Although a positive recent trend, consumption is still a
long way behind an annual level of around 290,000 cu.m
during an earlier EU review in 2008-2009. China’s share
of the market was negligible between 2018 and 2021, as it
was during the previous review covering the 2012-2015

EU production of okoumé plywood was 164,600 cu.m in
2018 rising to 174,000 cu.m in 2021. Capacity utilisation
was between 56% and 60% during this period.

This compares to production of around 146,000 cu.m per
year with capacity utilisation of 80% during the previous
2012-2015 review period. This indicates a solid recovery
in both production volume and capacity between 2015 and
2021. However, capacity is still well below a level closer
to 600,000 cu.m in the 2008-2009 period.

Summary data from the EC’s review analysis on EU
production and trade in okoumé plywood between the
years 2018 and 2021 is shown on the right.
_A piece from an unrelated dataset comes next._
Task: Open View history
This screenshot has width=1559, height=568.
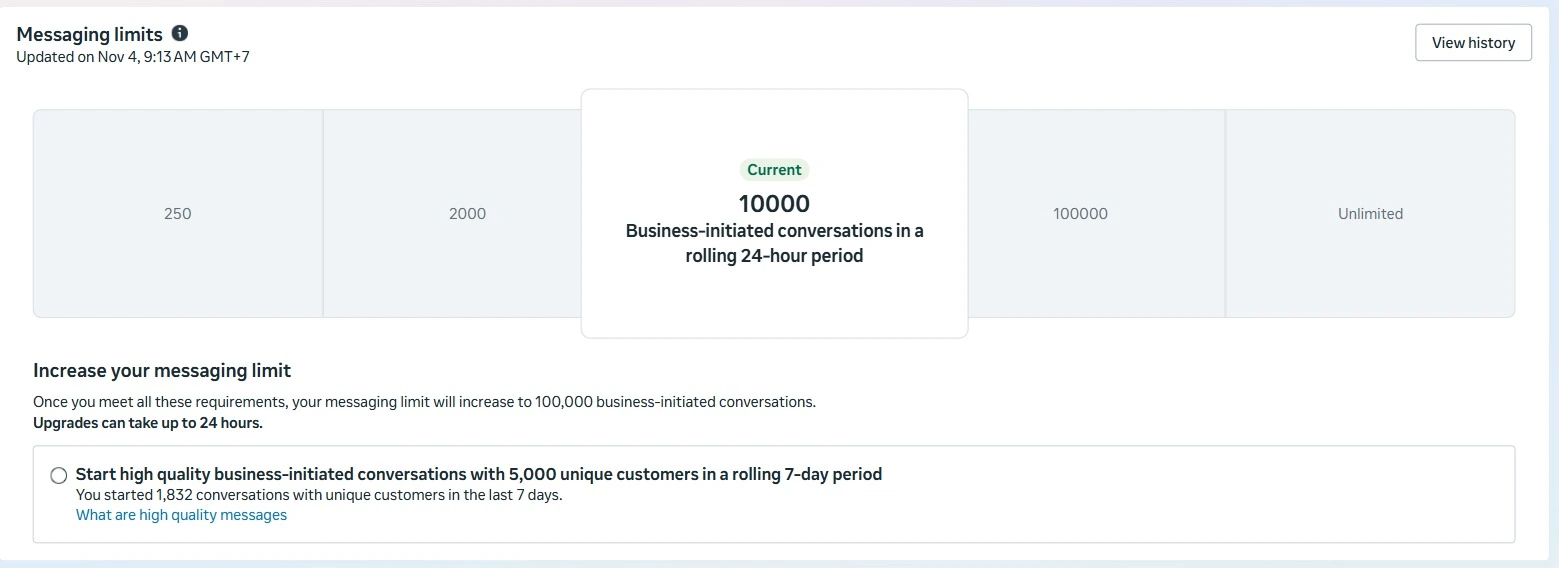Action: coord(1473,43)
EU manufacturers share of the EU market for okoumé plywood decreased from 85% in 2018 to 81% in 2021. Share was lost primarily to imports from Gabon and Morocco. However, in this instance the longer-term trend is more positive for EU manufacturers whose share of the market was only around 70% during the 2012-2015 period. Employment in the EU okoumé plywood manufacturing industry remained stable at around 670 people between 2018 and 2021, but this was a significant rise from less than 500 in 2015.
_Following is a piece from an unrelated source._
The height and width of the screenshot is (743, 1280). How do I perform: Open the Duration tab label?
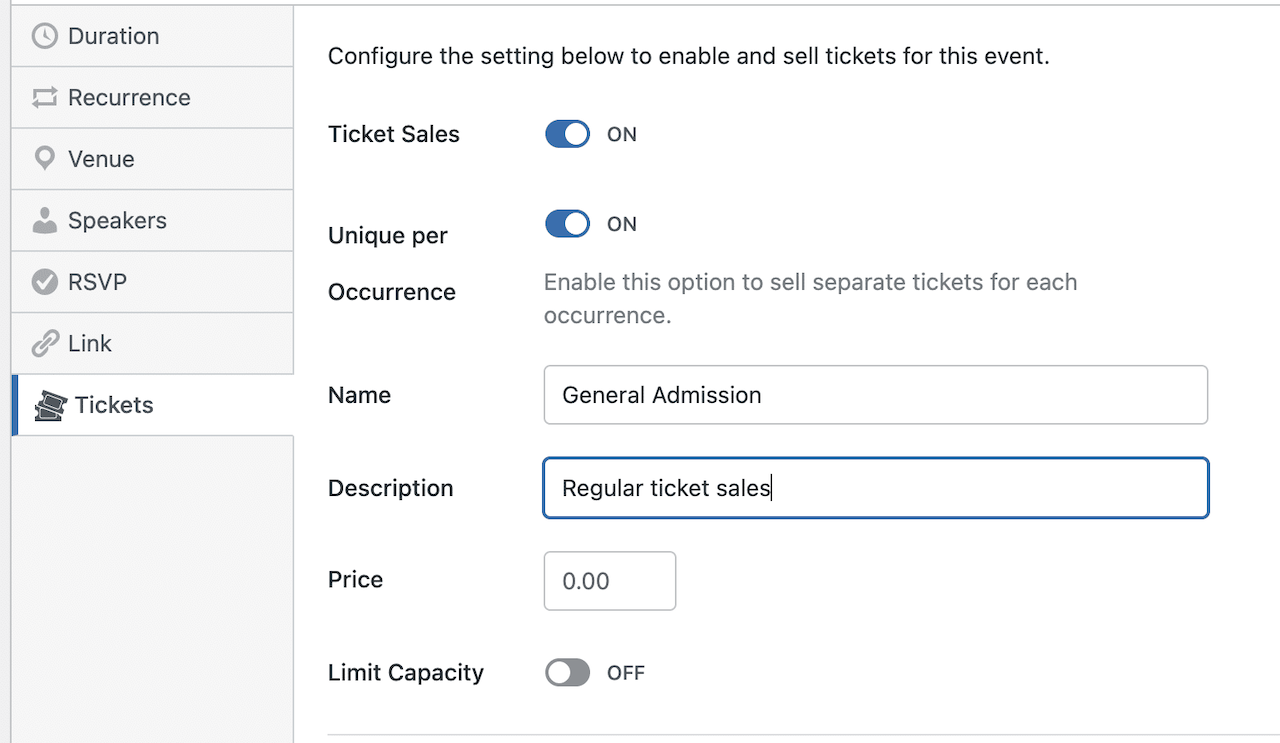coord(113,36)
Sales prices of okoumé plywood manufactured in the EU increased from 956 EUR/cu.m in 2018 to 1033 EUR/cu.m in 2021. These prices are considerably higher than the 2012-2015 review period when they were around 770 EUR/cu.m. Over the long term though, they represent only moderate gains – and a significant decline in real terms when account is taken of inflation - compared to around 900 EUR/cu.m during the 2008-2009 period.

Furthermore, the prices achieved between 2018 and 2021 are only just sufficient to cover the unit costs of production which increased from 939 EUR/cu.m in 2018 to 1011 EUR/cu.m in 2021. Profitability on sales is therefore still low, though it did increase from 2.5% of turnover in 2018 to 6.9% in 2021.

Loss of EU manufacturers’ share of the market between 2018 and 2021 was at least partly due to higher prices compared to competitors in Gabon and Morocco. Average prices for EU imports of okoumé plywood from Gabon were relatively stable at around 760 EUR/cu.m between 2018 and 2021, while prices from Morocco increased from 850 EUR/cu.m to 870 EUR/cu.m during the same period.

The EC compared EU sales prices of domestic, Gabon and Moroccan manufacturers during the review period with commercial offers solicited from Chinese manufacturers by email for delivery to the EU and other third countries (in the Middle East, Türkiye, and the United Kingdom).

These prices were, at CIF level, 686 EUR/cu.m for full okoumé and 458 EUR/cu.m for faced okoumé for the EU market, and 371 EUR/cu.m for faced okoumé for third countries.

The EC concluded that prices offered by Chinese manufacturers for okoumé plywood were substantially less than both EU manufacturers and manufacturers in other third countries. Chinese okoumé plywood would switch to EU market without anti-dumping measures says EC
The EC was unable to accurately assess the level of China’s okoumé plywood production during the review period and therefore only examined the situation of the whole Chinese plywood industry regardless of the type of wood species used. On this basis, according to the EC, “significant production capacity potentially available in China is indicated by the production volumes of all types of plywood, which, based on the latest available FAO statistics, accounted for 76.4 million cu.m in 2021”.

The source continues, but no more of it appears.